*RECORDS*:
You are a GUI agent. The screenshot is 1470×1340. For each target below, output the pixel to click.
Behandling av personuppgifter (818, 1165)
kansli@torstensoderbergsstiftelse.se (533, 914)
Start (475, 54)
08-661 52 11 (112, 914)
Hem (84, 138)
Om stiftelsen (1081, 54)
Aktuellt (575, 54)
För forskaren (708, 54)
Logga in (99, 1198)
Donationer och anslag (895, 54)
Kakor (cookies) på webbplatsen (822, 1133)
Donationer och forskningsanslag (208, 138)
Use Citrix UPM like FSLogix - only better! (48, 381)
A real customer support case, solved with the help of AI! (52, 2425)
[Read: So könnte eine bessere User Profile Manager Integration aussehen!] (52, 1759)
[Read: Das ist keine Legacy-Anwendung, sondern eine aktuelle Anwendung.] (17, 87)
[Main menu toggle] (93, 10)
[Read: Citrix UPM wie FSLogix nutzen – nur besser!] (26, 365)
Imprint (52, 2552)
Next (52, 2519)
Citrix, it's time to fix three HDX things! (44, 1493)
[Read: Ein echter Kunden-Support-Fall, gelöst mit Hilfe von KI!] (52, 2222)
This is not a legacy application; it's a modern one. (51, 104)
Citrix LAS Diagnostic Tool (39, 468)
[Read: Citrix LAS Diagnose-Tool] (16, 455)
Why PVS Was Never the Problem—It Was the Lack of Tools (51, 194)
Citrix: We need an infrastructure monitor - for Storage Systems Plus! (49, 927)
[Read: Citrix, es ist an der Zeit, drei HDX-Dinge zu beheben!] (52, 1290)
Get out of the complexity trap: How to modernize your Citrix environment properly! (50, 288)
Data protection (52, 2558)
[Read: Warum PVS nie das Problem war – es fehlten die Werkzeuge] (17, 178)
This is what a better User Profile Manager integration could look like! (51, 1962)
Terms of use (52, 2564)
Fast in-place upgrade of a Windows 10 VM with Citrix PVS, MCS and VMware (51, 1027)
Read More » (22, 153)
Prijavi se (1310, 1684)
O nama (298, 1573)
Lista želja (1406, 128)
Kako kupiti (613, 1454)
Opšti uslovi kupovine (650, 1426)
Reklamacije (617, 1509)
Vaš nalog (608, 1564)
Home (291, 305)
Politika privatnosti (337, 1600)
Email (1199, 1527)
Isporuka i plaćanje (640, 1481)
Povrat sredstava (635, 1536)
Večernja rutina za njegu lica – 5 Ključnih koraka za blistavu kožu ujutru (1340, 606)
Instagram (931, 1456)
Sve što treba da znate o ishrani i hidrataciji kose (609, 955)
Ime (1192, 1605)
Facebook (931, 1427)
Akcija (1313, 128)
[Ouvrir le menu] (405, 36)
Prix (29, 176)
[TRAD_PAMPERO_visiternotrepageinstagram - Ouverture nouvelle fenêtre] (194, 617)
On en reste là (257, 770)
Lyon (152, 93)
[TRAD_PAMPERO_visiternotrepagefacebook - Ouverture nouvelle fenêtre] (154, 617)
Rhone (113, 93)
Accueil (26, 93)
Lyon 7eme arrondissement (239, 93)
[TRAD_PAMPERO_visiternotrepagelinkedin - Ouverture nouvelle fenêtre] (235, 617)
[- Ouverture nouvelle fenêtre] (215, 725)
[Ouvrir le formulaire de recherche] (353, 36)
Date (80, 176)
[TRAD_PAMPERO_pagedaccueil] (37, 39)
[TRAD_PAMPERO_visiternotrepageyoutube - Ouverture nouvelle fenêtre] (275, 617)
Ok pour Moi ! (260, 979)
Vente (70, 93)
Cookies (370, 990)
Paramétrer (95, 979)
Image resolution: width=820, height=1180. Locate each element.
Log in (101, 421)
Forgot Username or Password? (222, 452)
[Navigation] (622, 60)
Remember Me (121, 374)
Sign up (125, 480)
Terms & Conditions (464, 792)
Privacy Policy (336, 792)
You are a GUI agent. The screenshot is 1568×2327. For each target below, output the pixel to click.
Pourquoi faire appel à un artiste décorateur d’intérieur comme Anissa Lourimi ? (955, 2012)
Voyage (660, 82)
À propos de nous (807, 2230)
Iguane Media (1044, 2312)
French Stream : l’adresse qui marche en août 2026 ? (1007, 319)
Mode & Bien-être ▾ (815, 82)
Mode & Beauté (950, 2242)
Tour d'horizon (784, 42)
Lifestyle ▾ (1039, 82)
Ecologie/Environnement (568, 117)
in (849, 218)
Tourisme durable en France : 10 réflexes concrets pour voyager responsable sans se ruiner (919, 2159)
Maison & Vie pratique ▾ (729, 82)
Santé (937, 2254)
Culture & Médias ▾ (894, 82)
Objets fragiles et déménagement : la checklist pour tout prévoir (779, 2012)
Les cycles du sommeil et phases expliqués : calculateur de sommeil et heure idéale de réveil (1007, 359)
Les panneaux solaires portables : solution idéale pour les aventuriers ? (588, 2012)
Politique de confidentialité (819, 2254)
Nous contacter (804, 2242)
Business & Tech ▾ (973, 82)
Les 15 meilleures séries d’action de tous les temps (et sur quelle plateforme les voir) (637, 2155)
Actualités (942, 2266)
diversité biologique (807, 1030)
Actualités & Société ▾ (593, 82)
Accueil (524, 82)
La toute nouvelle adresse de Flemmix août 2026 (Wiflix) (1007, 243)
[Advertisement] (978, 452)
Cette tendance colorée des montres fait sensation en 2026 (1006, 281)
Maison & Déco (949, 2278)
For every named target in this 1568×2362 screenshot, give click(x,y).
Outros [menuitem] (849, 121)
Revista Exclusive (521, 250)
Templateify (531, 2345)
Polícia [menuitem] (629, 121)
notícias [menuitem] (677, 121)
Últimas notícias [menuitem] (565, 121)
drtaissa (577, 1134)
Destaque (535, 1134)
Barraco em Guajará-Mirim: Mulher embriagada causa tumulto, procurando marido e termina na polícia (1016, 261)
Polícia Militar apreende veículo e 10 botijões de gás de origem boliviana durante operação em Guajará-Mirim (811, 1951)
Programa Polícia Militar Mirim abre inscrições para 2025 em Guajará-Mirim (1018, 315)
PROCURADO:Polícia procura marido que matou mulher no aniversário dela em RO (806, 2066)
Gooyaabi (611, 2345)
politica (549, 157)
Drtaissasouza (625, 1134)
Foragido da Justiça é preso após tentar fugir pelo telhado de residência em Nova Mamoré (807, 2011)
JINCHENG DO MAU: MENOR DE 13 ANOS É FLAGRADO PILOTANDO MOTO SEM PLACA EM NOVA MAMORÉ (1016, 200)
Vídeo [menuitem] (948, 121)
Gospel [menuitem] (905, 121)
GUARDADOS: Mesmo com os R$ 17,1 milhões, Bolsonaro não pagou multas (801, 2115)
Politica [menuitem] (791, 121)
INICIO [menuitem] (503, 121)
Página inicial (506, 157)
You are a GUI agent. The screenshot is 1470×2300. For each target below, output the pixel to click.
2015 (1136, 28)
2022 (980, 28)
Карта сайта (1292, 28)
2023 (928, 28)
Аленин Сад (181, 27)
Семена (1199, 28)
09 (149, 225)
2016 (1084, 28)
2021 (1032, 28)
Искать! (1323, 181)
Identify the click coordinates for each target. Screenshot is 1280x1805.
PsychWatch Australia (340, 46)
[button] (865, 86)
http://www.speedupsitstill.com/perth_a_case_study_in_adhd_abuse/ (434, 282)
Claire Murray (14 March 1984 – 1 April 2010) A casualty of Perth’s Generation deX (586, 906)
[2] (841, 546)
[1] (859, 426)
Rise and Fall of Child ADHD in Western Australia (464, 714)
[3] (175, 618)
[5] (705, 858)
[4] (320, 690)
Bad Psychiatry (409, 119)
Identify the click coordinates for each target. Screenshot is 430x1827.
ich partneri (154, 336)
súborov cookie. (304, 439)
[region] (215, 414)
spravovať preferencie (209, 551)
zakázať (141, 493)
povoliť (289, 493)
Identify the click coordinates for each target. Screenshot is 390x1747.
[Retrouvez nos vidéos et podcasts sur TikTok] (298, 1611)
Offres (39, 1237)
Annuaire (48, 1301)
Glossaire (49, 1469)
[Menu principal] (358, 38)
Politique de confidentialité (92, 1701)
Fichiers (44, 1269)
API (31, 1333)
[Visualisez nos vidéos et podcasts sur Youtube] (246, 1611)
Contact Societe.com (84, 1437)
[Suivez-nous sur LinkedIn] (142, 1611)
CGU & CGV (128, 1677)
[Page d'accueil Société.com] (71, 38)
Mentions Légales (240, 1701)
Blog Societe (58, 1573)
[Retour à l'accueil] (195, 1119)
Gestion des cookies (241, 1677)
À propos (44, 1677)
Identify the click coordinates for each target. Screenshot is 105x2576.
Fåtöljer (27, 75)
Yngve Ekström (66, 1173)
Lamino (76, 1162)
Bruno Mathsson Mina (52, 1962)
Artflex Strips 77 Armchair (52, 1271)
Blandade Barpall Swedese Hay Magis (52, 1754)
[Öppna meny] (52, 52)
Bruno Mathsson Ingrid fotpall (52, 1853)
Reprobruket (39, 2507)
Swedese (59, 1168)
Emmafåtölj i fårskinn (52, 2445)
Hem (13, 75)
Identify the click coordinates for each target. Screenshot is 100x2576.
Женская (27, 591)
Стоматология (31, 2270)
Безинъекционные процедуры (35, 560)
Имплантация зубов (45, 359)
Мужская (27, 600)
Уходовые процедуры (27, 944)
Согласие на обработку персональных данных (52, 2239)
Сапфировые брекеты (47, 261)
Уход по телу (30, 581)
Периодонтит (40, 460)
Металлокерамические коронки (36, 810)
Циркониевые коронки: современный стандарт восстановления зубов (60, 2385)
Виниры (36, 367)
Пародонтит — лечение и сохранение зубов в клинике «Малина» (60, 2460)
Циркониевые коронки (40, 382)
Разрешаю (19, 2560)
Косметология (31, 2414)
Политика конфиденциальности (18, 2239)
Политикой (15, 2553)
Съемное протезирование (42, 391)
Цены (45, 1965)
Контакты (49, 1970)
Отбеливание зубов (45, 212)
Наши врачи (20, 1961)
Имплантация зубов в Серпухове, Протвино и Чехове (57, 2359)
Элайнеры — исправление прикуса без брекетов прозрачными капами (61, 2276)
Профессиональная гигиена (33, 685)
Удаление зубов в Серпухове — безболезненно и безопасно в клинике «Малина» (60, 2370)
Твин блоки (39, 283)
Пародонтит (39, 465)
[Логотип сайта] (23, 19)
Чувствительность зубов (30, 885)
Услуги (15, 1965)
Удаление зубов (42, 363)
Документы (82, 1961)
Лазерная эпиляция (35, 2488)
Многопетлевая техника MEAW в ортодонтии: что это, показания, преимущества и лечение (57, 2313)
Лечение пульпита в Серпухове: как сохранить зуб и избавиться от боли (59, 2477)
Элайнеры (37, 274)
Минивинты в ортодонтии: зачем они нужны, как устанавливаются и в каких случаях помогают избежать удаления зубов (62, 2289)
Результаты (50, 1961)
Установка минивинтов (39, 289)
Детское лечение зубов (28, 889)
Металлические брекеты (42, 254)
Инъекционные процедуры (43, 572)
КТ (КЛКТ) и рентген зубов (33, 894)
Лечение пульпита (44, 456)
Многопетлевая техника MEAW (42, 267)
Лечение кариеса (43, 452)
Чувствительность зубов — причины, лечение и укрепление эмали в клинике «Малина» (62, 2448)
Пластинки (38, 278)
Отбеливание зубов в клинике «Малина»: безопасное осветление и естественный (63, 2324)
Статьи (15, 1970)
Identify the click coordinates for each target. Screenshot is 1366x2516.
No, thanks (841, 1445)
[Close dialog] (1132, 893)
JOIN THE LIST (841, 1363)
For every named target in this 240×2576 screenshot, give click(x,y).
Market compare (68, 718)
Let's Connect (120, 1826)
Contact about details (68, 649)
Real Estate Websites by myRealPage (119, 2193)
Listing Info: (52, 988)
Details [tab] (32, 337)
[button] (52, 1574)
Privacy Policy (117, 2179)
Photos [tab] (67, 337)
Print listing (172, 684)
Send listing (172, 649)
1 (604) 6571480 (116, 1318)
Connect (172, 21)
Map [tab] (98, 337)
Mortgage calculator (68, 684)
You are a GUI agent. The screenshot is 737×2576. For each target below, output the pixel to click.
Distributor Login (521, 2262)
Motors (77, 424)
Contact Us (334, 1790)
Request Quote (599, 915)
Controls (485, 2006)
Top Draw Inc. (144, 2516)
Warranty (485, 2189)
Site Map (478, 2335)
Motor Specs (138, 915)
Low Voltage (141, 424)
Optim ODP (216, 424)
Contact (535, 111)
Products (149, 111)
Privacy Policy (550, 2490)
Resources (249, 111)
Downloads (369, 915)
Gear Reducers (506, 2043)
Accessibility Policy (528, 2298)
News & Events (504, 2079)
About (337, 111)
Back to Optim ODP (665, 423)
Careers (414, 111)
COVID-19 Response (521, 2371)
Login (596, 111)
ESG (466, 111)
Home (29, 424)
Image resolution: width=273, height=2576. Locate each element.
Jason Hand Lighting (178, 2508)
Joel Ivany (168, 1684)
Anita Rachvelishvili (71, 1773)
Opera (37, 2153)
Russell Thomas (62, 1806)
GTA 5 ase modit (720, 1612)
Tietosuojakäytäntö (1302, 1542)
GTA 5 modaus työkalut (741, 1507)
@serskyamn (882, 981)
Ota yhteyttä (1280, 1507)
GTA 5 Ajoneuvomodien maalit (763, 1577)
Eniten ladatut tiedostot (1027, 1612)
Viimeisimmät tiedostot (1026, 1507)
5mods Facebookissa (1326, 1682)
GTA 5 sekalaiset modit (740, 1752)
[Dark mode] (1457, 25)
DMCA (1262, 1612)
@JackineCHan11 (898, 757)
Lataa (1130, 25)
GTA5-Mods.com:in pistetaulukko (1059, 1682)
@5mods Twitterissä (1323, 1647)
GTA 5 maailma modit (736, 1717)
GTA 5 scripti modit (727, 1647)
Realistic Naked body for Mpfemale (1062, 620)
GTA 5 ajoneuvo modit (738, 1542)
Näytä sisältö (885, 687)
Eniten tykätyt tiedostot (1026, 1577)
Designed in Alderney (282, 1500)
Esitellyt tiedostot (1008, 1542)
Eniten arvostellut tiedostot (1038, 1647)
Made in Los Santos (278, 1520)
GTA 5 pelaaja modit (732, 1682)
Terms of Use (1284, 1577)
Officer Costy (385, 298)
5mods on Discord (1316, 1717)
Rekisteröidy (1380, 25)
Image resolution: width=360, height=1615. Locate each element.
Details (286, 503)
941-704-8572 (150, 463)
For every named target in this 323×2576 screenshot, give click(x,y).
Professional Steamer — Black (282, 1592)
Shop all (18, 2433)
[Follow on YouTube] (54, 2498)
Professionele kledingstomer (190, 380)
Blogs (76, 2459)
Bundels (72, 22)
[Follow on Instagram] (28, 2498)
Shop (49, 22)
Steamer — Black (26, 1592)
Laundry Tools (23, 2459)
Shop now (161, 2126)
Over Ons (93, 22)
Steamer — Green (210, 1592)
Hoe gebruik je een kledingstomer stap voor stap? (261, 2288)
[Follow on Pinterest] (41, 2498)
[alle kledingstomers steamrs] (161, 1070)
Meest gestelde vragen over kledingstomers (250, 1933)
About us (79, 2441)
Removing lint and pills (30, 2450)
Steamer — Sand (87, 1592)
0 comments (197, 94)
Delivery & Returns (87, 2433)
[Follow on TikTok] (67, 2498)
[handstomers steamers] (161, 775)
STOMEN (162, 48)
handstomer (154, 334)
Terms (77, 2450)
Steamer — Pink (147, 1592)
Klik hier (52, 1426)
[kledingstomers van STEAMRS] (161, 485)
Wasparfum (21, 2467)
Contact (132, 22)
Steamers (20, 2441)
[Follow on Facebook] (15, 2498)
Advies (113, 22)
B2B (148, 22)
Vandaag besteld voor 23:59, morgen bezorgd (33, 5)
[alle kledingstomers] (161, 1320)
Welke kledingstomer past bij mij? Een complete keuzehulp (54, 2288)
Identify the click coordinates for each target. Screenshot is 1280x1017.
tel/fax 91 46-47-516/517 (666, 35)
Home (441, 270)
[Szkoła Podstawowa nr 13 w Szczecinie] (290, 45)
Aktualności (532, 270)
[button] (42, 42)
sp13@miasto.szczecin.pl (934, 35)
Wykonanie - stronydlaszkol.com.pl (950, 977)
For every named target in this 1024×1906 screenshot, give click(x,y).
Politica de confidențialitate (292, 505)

*WHAT THE TASK REQUIRES*: Through the line that holds "Donationer och anslag (895, 54)", repeat the material above exactly, starting at its first line.

*SOLVED PROBLEM*:
You are a GUI agent. The screenshot is 1470×1340. For each target below, output the pixel to click.
Behandling av personuppgifter (818, 1165)
kansli@torstensoderbergsstiftelse.se (533, 914)
Start (475, 54)
08-661 52 11 (112, 914)
Hem (84, 138)
Om stiftelsen (1081, 54)
Aktuellt (575, 54)
För forskaren (708, 54)
Logga in (99, 1198)
Donationer och anslag (895, 54)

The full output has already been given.